Weaknesses: My first concern is that this model seems far from minimalism. Generating correct answer for RPM is an interesting task. But one of the reasons it is interesting to the current AI community is that humans can somehow generate some results correctly without huge amount of training. Although this work demonstrates the possibility of generator that can show some reasoning capability, I highly speculate that this is a distillation from the subnetworks for context extraction, which is trained with strong supervision. There is still a long distance from this model and human brain. The latter one is believed to be designed by nature following minimalism. And the quest for this minimum model is necessary because the task of RPM itself is not applicable to real life scenes. It is the general meta priors we discovered from this task that might be promising for a more complex real world model. Therefore, the proposed model might be of great interest to communities like image translation, but it is not quite to the point of the research in RPM. With that said, there are also quite some empirical designs that are probably not generalizable to other task. For example, the DS-KLD for the regularization on the generator. Also, VAE are always blamed to in the authenticity of generated images. Authors claim that their evaluation scheme that bypasses human study and replaces it with SOTA model is mainly due to the concern of human resources. However, I really doubt the actual feasibility of human study even if adequate human resources are provided. Apparently, humans can somehow figure out the blurry patterns in the generated images. Did author deliberately choose machines to verify their model because of it? Can authors provide an experiment setup with hypothetically sufficient labour? Other weaknesses are listed in correctness part below.
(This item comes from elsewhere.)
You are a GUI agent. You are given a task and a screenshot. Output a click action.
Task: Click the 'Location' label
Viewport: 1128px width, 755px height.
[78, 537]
Correctness: In terms of correctness, authors did not introduce how they split training, testing and evaluation sets. Relational models are normally expected to exhibit certain out-of-distribution capability. I'd like to request authors' comment on this.
Clarity: This paper is generally very well written. Authors offer great details of their logic flows when introducing their model. The method section is very informative and easy to follow.
Relation to Prior Work: I think this work covers most of prior works, though there seems to be a skew in the perspective on the essence of RPM-style problems.
Additional Feedback: I raised my rating because authors showed significant efforts in addressing my concerns. The design to use VAE to reconstruct image to add blurriness to wrong answer is intriguing. Even though authors do not provide figures for it, I would like to believe the blurriness affects reconstructed answers and generated answers equally. Also, the human study looks interesting. I highly recommend authors to include them in revision. I would also like to see discussion on weakness#1 in revision to make how this model leverages supervision more explicit. This can help frame this method better and provide anchors to other colleagues in the community.